Top of RECORDS SHOWN

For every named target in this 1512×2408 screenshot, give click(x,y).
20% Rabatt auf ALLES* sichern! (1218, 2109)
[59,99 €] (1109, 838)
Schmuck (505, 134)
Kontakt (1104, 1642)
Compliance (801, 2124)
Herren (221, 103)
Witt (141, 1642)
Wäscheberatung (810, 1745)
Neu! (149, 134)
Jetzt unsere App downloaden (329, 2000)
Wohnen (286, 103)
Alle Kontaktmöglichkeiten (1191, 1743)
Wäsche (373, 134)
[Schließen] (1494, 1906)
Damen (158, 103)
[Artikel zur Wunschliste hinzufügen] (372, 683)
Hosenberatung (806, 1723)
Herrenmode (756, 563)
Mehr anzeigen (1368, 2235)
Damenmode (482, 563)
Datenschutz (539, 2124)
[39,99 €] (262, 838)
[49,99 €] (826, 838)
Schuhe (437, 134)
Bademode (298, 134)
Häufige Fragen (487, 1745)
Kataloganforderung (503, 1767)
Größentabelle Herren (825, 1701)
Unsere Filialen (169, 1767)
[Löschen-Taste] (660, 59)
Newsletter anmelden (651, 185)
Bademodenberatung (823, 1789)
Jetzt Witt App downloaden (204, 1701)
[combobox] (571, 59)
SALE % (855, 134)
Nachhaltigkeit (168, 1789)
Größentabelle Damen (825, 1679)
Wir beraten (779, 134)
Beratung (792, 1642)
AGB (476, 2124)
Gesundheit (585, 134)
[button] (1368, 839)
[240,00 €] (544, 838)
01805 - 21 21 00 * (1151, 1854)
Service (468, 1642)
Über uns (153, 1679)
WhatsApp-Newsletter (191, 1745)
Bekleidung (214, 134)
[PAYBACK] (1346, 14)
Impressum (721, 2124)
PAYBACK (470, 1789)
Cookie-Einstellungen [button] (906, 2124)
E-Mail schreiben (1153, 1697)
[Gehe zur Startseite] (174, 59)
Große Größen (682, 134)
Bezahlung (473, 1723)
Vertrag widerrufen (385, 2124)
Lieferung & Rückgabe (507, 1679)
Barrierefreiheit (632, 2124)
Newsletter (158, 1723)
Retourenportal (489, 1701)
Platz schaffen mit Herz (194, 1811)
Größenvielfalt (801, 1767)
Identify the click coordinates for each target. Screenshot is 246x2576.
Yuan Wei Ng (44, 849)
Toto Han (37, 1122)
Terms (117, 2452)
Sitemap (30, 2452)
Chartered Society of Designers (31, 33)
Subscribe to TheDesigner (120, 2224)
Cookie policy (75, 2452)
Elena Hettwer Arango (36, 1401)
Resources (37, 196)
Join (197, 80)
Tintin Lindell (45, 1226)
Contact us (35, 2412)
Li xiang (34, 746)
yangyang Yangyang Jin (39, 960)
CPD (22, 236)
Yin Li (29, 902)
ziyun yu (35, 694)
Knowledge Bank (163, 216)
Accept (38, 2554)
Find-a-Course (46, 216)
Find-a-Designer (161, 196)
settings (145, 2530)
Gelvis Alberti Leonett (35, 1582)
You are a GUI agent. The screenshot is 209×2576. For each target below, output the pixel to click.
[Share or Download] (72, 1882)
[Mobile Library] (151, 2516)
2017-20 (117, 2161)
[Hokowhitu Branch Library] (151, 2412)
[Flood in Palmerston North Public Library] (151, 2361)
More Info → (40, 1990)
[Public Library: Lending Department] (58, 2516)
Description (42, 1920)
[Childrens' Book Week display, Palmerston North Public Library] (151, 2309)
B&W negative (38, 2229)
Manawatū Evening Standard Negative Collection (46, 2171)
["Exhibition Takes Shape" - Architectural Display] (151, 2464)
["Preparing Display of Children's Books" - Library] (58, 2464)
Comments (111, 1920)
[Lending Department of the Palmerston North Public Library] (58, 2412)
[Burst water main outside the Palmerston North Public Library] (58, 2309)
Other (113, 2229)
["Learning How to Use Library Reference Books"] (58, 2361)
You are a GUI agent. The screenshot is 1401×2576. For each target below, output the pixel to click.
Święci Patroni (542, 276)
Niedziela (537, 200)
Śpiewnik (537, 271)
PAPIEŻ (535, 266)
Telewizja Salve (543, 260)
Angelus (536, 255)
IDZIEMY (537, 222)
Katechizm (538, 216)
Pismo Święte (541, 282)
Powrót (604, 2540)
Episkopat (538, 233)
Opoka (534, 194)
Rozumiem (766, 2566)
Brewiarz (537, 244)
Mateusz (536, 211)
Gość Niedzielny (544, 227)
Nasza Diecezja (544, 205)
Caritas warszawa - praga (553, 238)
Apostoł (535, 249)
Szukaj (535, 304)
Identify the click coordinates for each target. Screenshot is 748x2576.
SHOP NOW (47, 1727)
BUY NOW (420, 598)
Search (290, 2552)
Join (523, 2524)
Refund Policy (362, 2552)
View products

Bottom of RECORDS SHOWN

▶ [YOUR TASK]: From the records, work out how many lines include "Palmerston" and respond with the number only.

▶ [RESULT OF THIS TASK]: 4